All relevant notes in physics use index notation for curved space-time, I still prefer the vector calculus so I will give a presentation using mathematical languages. Equations (2),(3),(4),(5),(6), and (7) in blue color are the final results.


Suppose $L(\phi,\,\,\phi_{,i},\,\,A_i, \dot A_i)=|\dot A+\nabla\phi|^2-|\nabla \times A|^2-c\phi+d\cdot A$

The Lagrangian for Maxwell's equations should have $1/2$ factor in front of the first two terms (as the one in the Physics.SE question, the derivation will be almost the same with your Lagrangian): $$ L = \frac{1}{2}|\partial_t\mathbf{A} + \nabla \phi|^2 - \frac{1}{2}|\nabla \times \mathbf{A}|^2 - \rho\phi + \mathbf{J}\cdot \mathbf{A}, $$ where I switched the notation using $c$ to $d$ to industry standard $\rho$ and $\mathbf{J}$. Notice the $(\phi,\mathbf{A})$ pair are the electric and magnetic potential pair.


Are the corresponding Euler-Lagrange equations then: $c=0$ by considering $\phi$, and $2(\dot\phi_{,i}+\ddot A_i)+d_i=0$ by considering $A_i$?

There must be something wrong with the derivation. I myself always prefer to use calculus of variations to derive Euler-Lagrange equation, aka, principle of least action for the action functional: $$ \mathcal{S}[(\phi,\mathbf{A})]:= \int^{t}_0\int_{\Omega} L \,d\mathbf{x}dt. $$ For some smooth and simply-connected $\Omega\subset \mathbb{R}^3$. The first variation of this action functional must vanish: $$ \lim_{\epsilon \to 0}\frac{d}{d\epsilon} \mathcal{S}[(\phi,\mathbf{A}) + \epsilon(\psi,\mathbf{v})] = 0, \tag{$\star$} $$ for any test pair $(\psi,\mathbf{v})$. The test pair satisfy: $$ \color{red}{\text{The test pair do not change the boundary value of } (\phi,\mathbf{A}) \text{ in both space and time.}} \tag{$\dagger$}$$ i.e. the test pair satisfy homogeneous boundary conditions, for example, $\psi = 0$ or $\mathbf{v}\times \mathbf{n}_{\partial \Omega} = 0$ on boundary.

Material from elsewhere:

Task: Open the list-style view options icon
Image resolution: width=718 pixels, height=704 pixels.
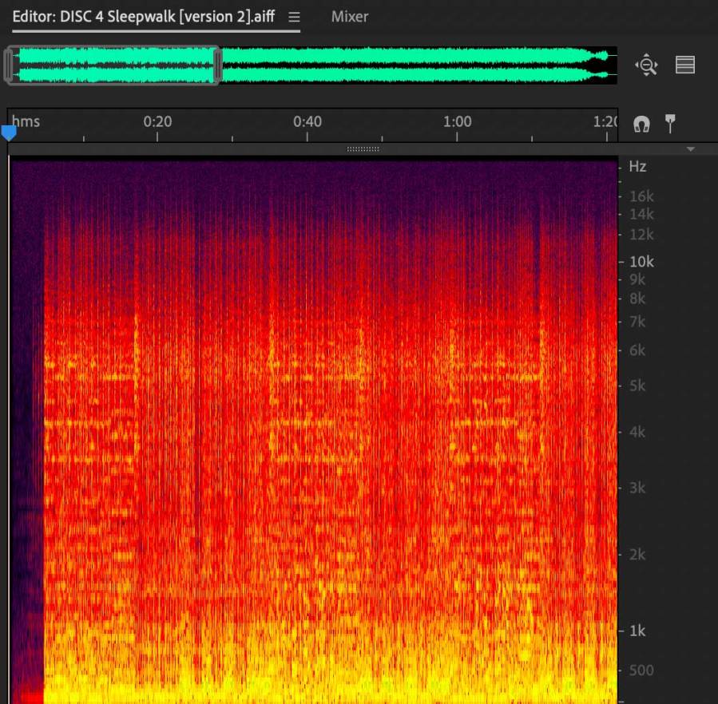Action: coord(685,65)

By the arbitrariness of the test pair $(\psi,\mathbf{v})$, first we can let $\psi = 0$ firstly, plugging the expression of Lagrangian into $(\star)$: $$ 0= \lim_{\epsilon \to 0}\frac{d}{d\epsilon} \mathcal{S}[(\phi,\mathbf{A}) + \epsilon(0,\mathbf{v})] \\ = \int^{t}_0\int_{\Omega} \Big((\partial_t \mathbf{A} + \nabla\phi) \cdot\partial_t \mathbf{v} -\nabla \times \mathbf{A} \cdot \nabla \times \mathbf{v} +\mathbf{J}\cdot \mathbf{v} \Big) \,d\mathbf{x}dt.\tag{1} $$ The first two equations for Maxwell's system is obtained by substitution (assuming everything is smooth): $$\text{Magnetic field:}\quad \mathbf{B}= \nabla \times \mathbf{A}, \\ \text{Electric field:} \quad \mathbf{E} = -\partial_t \mathbf{A} - \nabla\phi.$$ So that they implies Gauss's law for magnetism, and Faraday's law respectively: \begin{align} \color{blue}{\nabla \cdot \mathbf{B} = 0},\tag{2} \\ \color{blue}{\nabla \times \mathbf{E} = -\partial_t \mathbf{B}}.\tag{3} \end{align} Back to equation (1), we have: $$ 0 = \int^{t}_0\int_{\Omega} \Big( -\mathbf{E}\cdot\partial_t \mathbf{v} -\mathbf{B} \cdot \nabla \times \mathbf{v} +\mathbf{J}\cdot \mathbf{v} \Big) \,d\mathbf{x}dt, $$ integrating by parts in both space and time, using the fact of $(\dagger)$, we have for any $\mathbf{v}$: $$ 0 = \int^{t}_0\int_{\Omega} \Big( \partial_t \mathbf{E}\cdot\mathbf{v} -\nabla \times \mathbf{B} \cdot \mathbf{v} + \mathbf{J}\cdot \mathbf{v} \Big) \,d\mathbf{x}dt. $$ This yields Ampère's law: $$ \color{blue}{\nabla \times \mathbf{B} = \partial_t \mathbf{E} + \mathbf{J}}.\tag{4} $$ Lastly, let $\mathbf{v} =\mathbf{0}$ in the test pair, integrating by parts one more time and using $\psi$'s boundary condition $(\dagger)$: $$ 0= \lim_{\epsilon \to 0}\frac{d}{d\epsilon} \mathcal{S}[(\phi,\mathbf{A}) + \epsilon(\psi,\mathbf{0})] \\ = \int^{t}_0\int_{\Omega} \Big((\partial_t \mathbf{A} + \nabla\phi) \cdot \nabla \psi -\rho \psi\Big) \,d\mathbf{x}dt \\ = \int^{t}_0\int_{\Omega} \Big(-\mathbf{E} \cdot \nabla \psi -\rho \psi\Big) \,d\mathbf{x}dt \\ = \int^{t}_0\int_{\Omega} \Big(\nabla \cdot\mathbf{E} \, \psi -\rho \psi\Big) \,d\mathbf{x}dt. $$ We have reached the last piece in Maxwell's equations, Gauss's law for electric field: $$ \color{blue}{\nabla \cdot\mathbf{E} = \rho}. \tag{5} $$

Combining (2),(3),(4), and (5) yields Maxwell's equations.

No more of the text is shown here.